Eine erdverbundene Künstlerin
Adelina Filli streifte zuerst ihre Schuhe ab. Erdverbundenheit scheint ihr ein Muss zu sein. Davon zeugten auch die grossen, von der Musikerin selber zusammengestellten Bergbilder im Hintergrund der Bühne. „Süsom givè“ heisst eigentlich „zuoberst auf der Berg- oder Hügelkuppe“. So steht es denn auch eine Haltestelle auf dem Ofenpass angeschrieben. Für die Künstlerin selber steht der Begriff für „Rundblick“, „Freiheit“ und „Übersicht“.
Adelina Filli stammt aus Celerina und liebt ihre Muttersprache Putèr.
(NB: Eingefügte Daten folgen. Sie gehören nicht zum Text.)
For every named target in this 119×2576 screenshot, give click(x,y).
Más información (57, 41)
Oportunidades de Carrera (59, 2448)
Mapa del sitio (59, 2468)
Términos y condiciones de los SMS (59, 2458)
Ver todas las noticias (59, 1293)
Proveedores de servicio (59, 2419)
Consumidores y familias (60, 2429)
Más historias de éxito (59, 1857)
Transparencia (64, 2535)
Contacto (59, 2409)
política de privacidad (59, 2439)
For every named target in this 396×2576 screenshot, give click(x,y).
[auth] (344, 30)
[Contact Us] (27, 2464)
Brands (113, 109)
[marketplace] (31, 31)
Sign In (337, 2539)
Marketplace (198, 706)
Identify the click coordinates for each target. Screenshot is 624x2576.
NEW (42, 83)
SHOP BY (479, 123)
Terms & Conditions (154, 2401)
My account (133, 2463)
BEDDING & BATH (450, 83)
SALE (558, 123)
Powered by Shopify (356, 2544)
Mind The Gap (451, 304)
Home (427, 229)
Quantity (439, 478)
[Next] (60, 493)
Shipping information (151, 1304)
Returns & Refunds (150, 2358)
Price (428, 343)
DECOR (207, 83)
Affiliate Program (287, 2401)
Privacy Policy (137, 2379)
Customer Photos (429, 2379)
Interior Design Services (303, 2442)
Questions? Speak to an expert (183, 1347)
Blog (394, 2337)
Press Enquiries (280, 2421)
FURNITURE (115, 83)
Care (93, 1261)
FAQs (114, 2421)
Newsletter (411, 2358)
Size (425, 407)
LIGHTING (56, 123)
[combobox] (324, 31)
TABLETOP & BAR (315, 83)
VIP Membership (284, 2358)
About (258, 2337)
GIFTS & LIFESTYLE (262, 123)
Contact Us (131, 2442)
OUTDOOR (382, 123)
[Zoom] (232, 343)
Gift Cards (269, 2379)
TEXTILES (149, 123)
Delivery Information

Sie hat verschiedene im Volksmund bekannte romanische Lieder in ihre eigene Klangsprache umgesetzt, aber auch mehrere Eigenkompositionen geschaffen. In einer ihrer sehr persönlichen Zwischen-Erklärungen gestand sie auch, dass sie am liebsten in ihrem ureigenen Dialekt, in „Schlarinais“ singe. Man spürte ihre Liebe zum Gesang in jedem der teils äusserst kurzen Stücke, oft nur in Silbenfolgen beginnend.
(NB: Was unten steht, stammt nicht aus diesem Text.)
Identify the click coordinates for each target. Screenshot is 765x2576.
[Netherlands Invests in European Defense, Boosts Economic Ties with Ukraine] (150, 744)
Vernetzt mit dem Kontrabass
Schon vor Beginn des Konzerts war Adelina Fillis Liebe zum für Unkundige doch recht sperrig aussehenden Kontrabass gut sichtbar. Mit Hingabe polierte sie den Korpus ihres mächtigen Instruments, um es nicht nur klanglich, sondern auch optisch strahlen zu lassen. Im Konzert selber war ihre ganze Liebe für dieses mächtige Instrument gut zu sehen. Oft schloss sie die Augen, ihre Finger fanden dennoch die richtigen Töne. Sie zupfte – ganz in Jazz-Musiker-Manier – die doch recht dicken Saiten, beugte sich vor, stand neben dem Instrument oder setzte sich auf einen hohen Hocker und umgriff ihre Saiten. Doch auch der grosse Bogen kam zum Einsatz. Sie wirkte zeitweise fast wie eine Dompteuse, die ihrem grossen Klangkörper alles abverlangt – allerdings nicht nur diesem, sondern auch sich selber.
Liebe zur Herkunft
In den Volksliedern aller Länder kommen die alltäglichen Themen vor. Und in allen Kulturen werden Kinderlieder gesungen. Wortspiele, lustige Klangsilben und komische Geschichten bringen Kinder eben zum Lachen. Auch in Adelina Fillis Eigenkompositionen schimmert diese Freude durch. Die weiche Sprachmelodie der Engadiner Rätoromanen klingt ja bereits gesprochen fast wie Musik. So ertönte etwa der Kindervers GIRUMBELLA kraftvoll, fast wie Chilbimusik. Auch die Lautstärke passte dazu. Da hatte eine Katze alle Milch ausgetrunken – Girumbella.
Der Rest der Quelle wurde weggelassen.